• _Your objective_
Starting at the line that contains "This screenshot has height=1324, width=2000." and stopping at the line that contains "the scissors cut", transcribe every line of the material below exactly; pictures stay out.

• _Records for this task_
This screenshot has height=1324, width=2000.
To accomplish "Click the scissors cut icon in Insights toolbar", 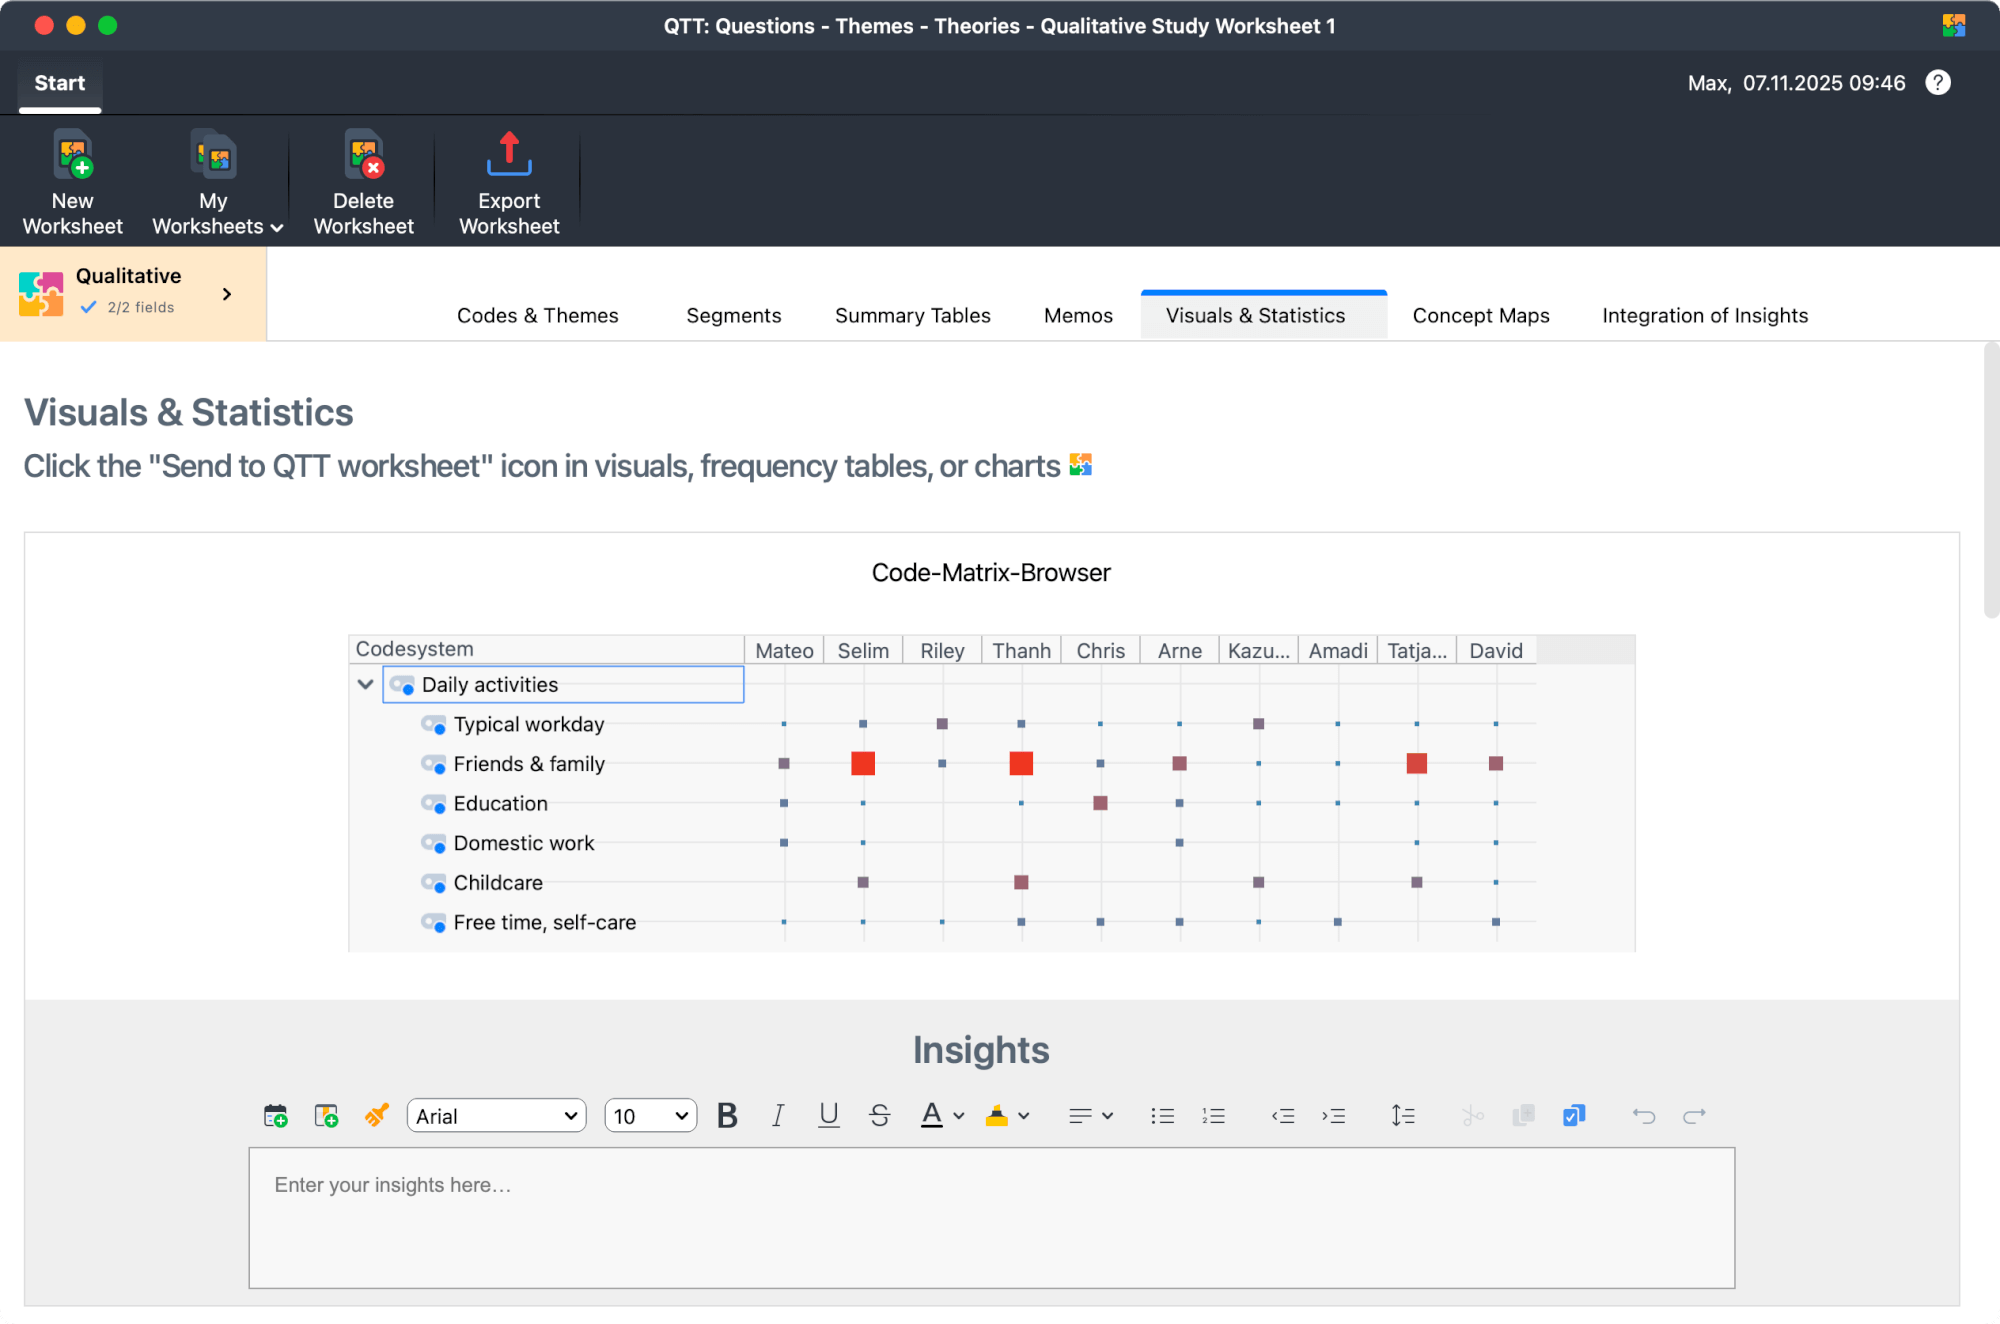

==

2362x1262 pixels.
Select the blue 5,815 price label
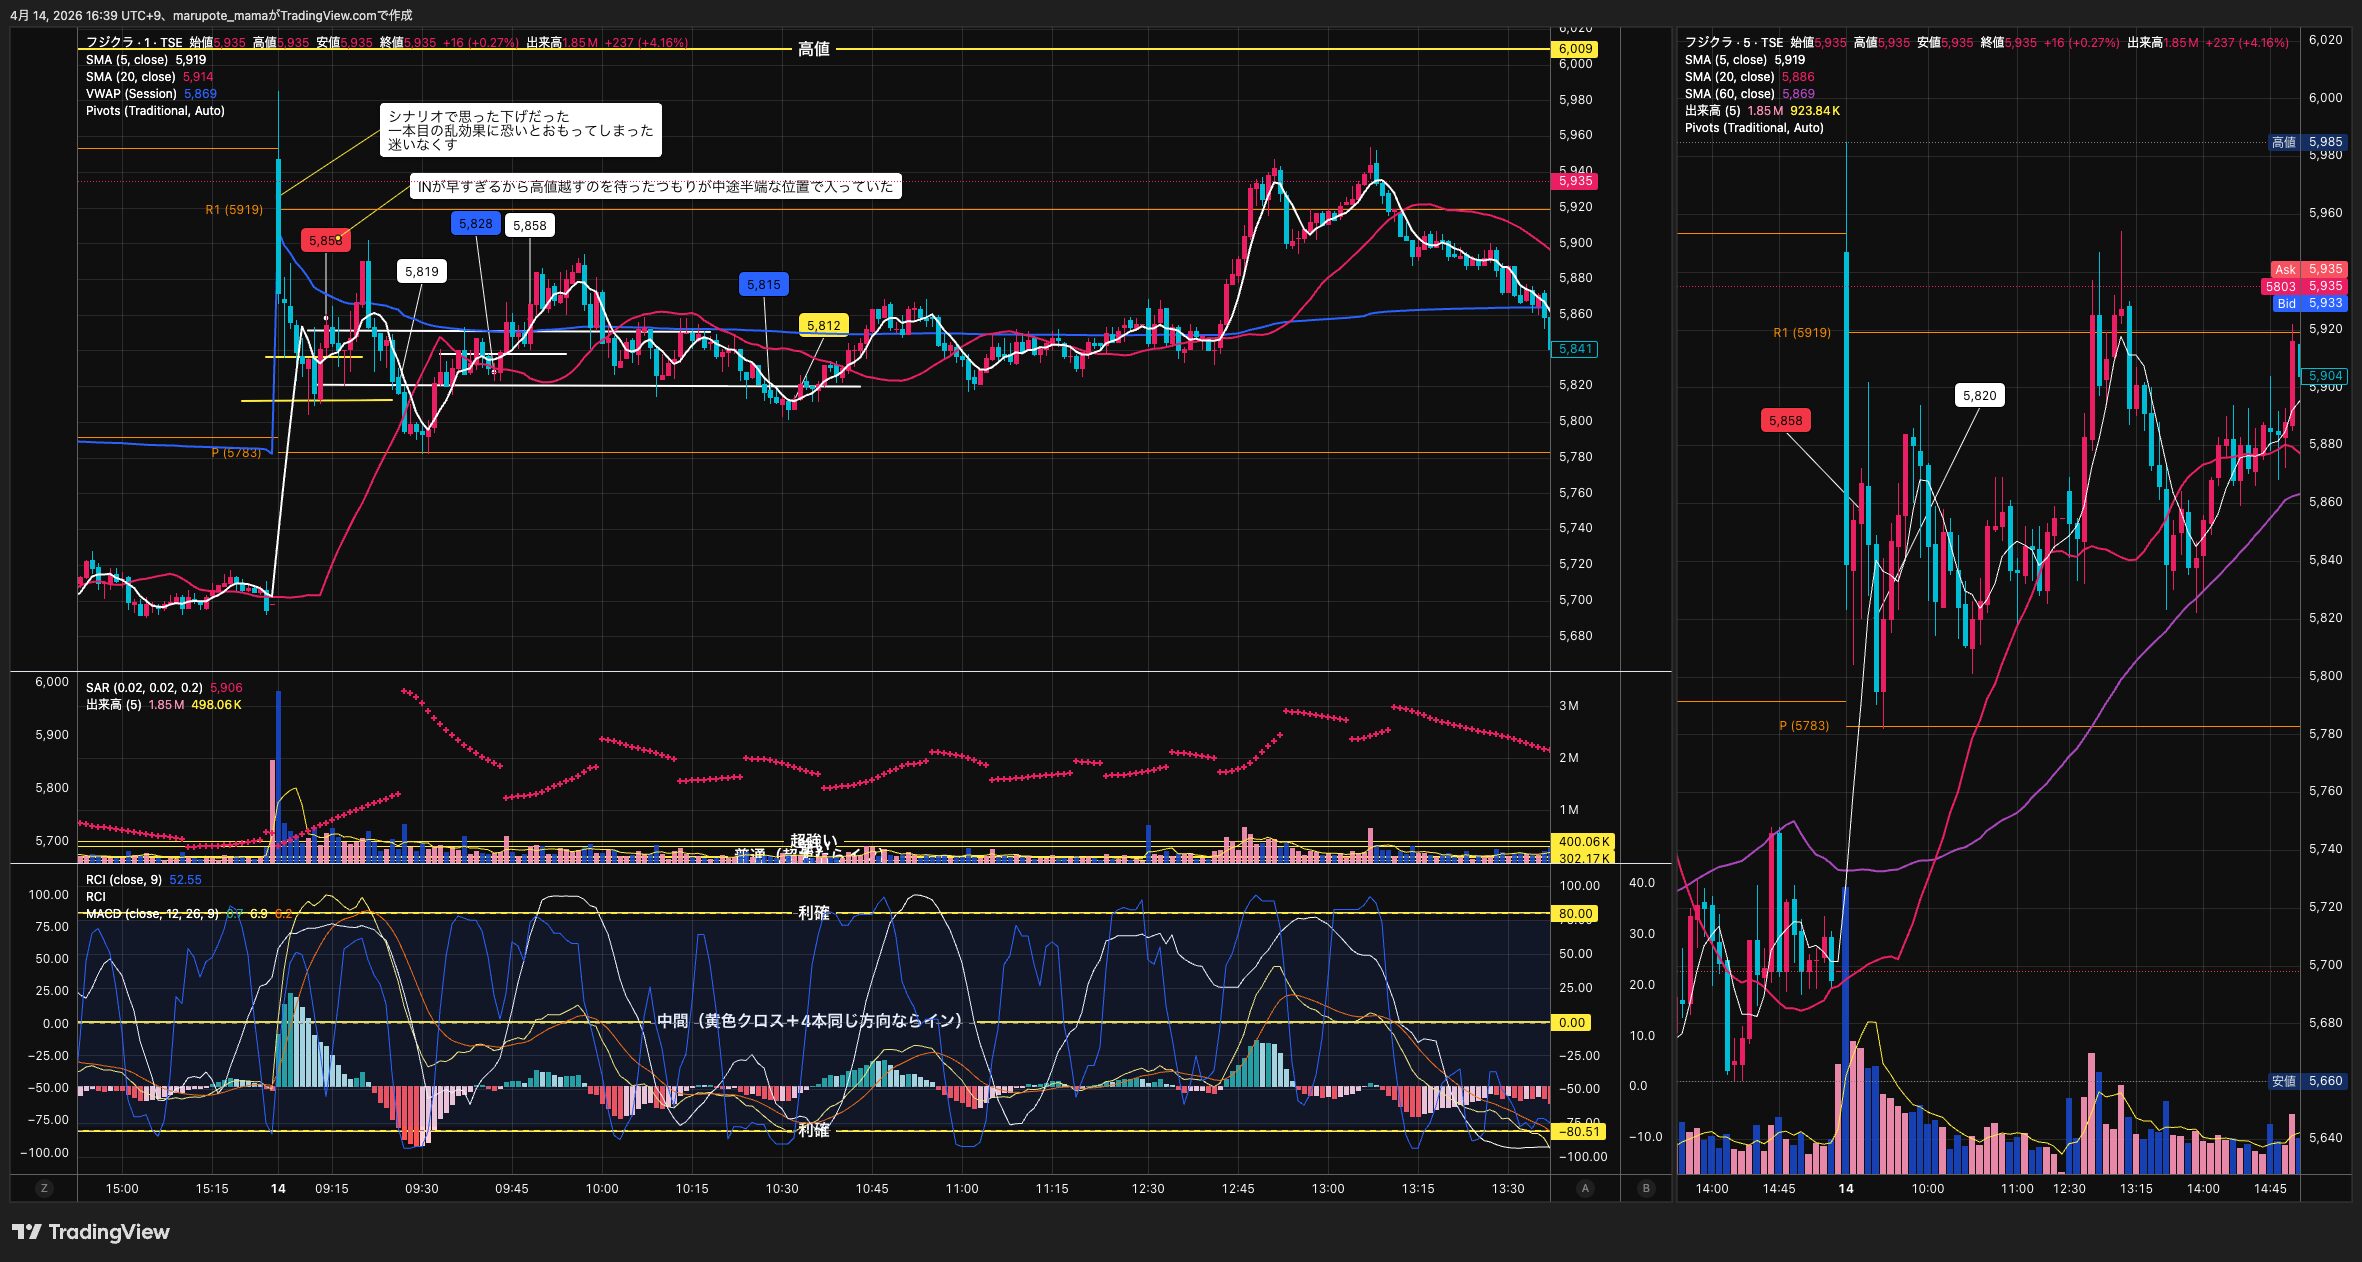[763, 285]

• _Response for this exercise_
This screenshot has height=1324, width=2000.
To accomplish "Click the scissors cut icon in Insights toolbar", 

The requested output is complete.